Fig. 2: Gfi1b deletion increased fatty acid oxidation (FAO) dependency.

a, b Glucose consumption and lactate secretion were measured every 24 h in murine HPCs ex vivo. c Murine HPCs were treated with 50 µM UK5099 to inhibit glucose oxidation, 80 µM etomoxir to inhibit FAO, or 40 µM BPTES to inhibit glutamine oxidation for 48 h. Cell numbers were determined and normalized to the solvent control. d The dependency on three primary mitochondrial substrates was determined by Seahorse Substrate Oxidation Stress test (4 µM etomoxir, 2 µM UK5099, or 3 µM BPTES). Maximal response proportions were calculated using the equation: target inhibitor response = media maximal OCR – target inhibitor maximal OCR; target response proportion = target inhibitor response / all inhibitors response. Data are representative of two independent experiments and are presented as mean ± SEM e, f Human AML cell lines OCI/AML3 (e) and KG1 (f) were transduced with lentiviruses to express two isoforms of GFI1B (GFI1B-iso1, -iso2) or empty vector (EV). Fatty acids (FAs) dependency was determined by first injecting 4 µM etomoxir to inhibit FAO, followed by the injection the two alternative pathways inhibitors (2 µM UK5099 and 3 µM BPTES).
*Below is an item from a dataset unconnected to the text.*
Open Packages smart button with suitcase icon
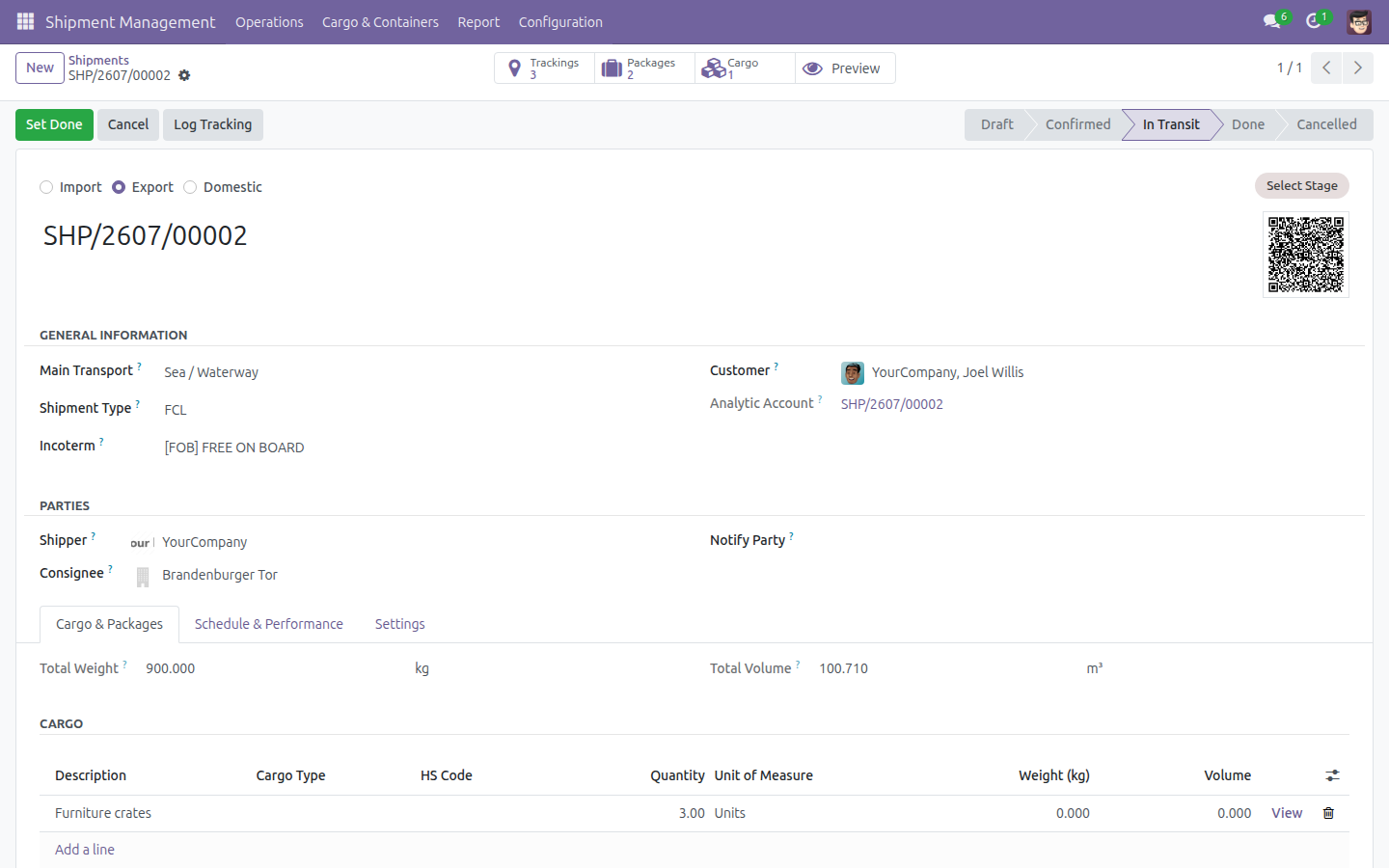1389x868 pixels. click(645, 68)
FAs dependency was calculated using the equation: FAs dependency (%) = (basal OCR – etomoxir OCR) / (basal OCR – all inhibitors OCR) × 100%. g, h OCI/AML3 (g) and KG1 (h) with GFI1B overexpression were treated with CPT1 inhibitors (etomoxir or ST1326) to inhibit FAO for 72 h, and cell numbers were determined and normalized to the solvent control.